If you look at NYC — along with past winners like Houston, Garden Grove, Long Beach, Norfolk, and Boston — you see a collection of urban school districts that, a decade or two ago, we were ready to complete give up on.  We see districts that many, especially those who knew them best, said were beyond repair.  Spurred by a desire to improve and encouraged by the prize across the Broad finish line, these school districts did the impossible.  They made real change.  They reinvented the school culture.  They demonstrated real student achievement.  Simply, they got the job done.

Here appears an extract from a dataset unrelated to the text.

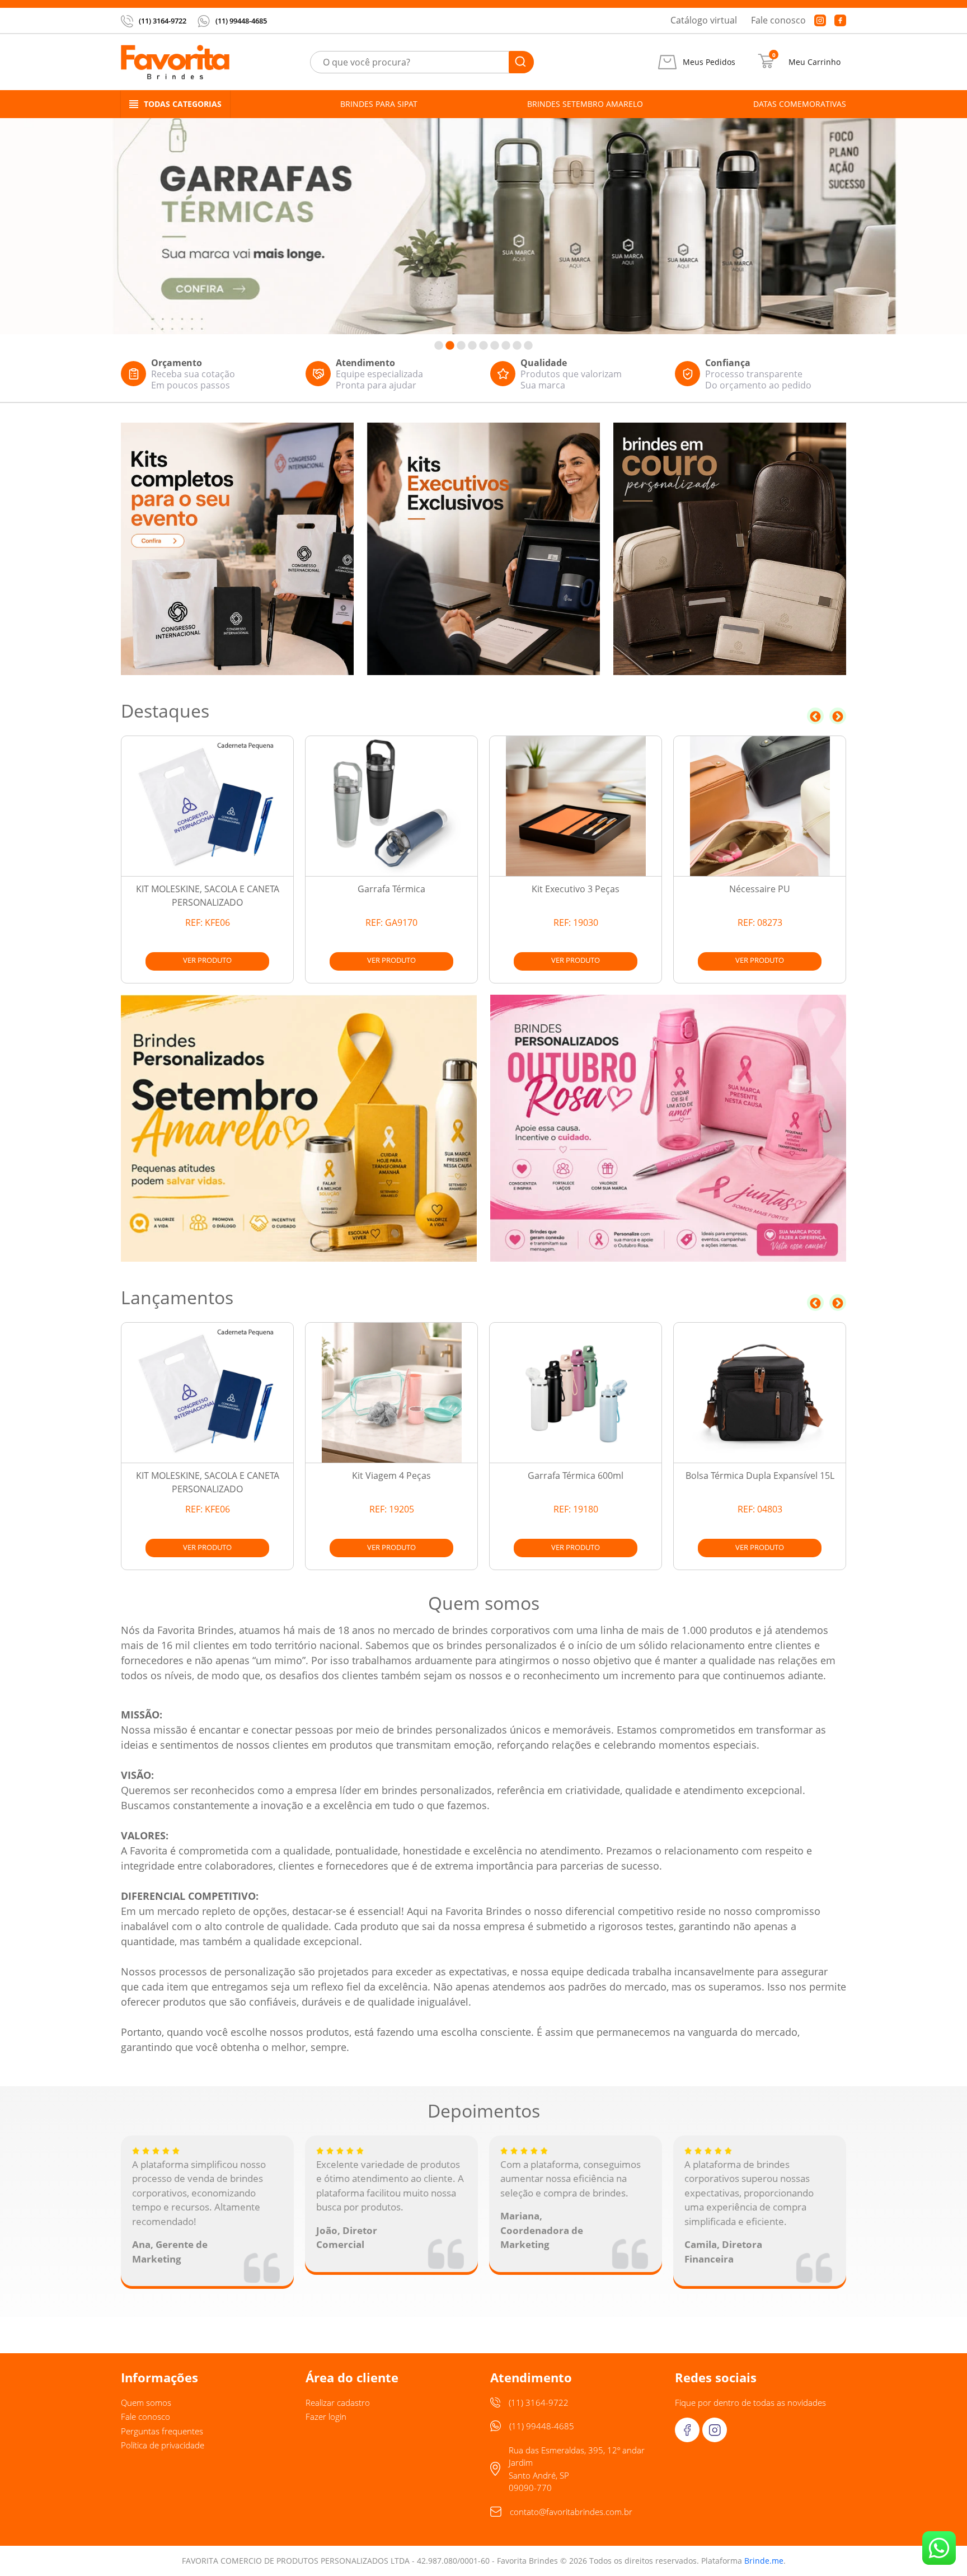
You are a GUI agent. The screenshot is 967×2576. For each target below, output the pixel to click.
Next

And this year’s winner?  Chancellor Klein and company have much to be proud of, even without the oversized Broad check.  In reading and math, NYC outperformed other New York districts serving students of similar income levels.  African-America, Hispanic, and low-income students showed great improvement in reading and math.  The city has made real strides in closing the achievement gap.

This isn’t a revolution.  By definition, a revolution has a finite end.  Instead, NYC and its fellow winners have started a movement.  An ongoing process of improvement and success designed to continue to gain momentum.

What lessons can we learn from the Broad Prize, aside from the notion that school improvement is a universal possibility?  Interestingly, the Broad Prize can serve as a teaching tool for those who are weighing the future of NCLB and AYP.  Much has been written, spoken, and shouted about the issue of multiple measures.  Is there one — and only one — way to effectively measure student achievement?  Or are there a number of factors that must be taken into account when evaluating the success of a school or classroom?

If Broad is any indication, the true measure of school improvement requires multiple measures.  Looking at quantitative and qualitative data, analyzing a range of topics and issues, taking all facets of the school and the operating environment into account, Broad makes its decisions.  It is a complicated process.

It’s one thing to give an award to the urban school district that simply shows the greatest year-on-year improvement in student achievement.  It is something completely different to recognize that there are a number of factors — some immeasurable — that contribute to the overall success of a school district.

It’s enough to give even the strongest of data-driven decisionmakers a little something to think about.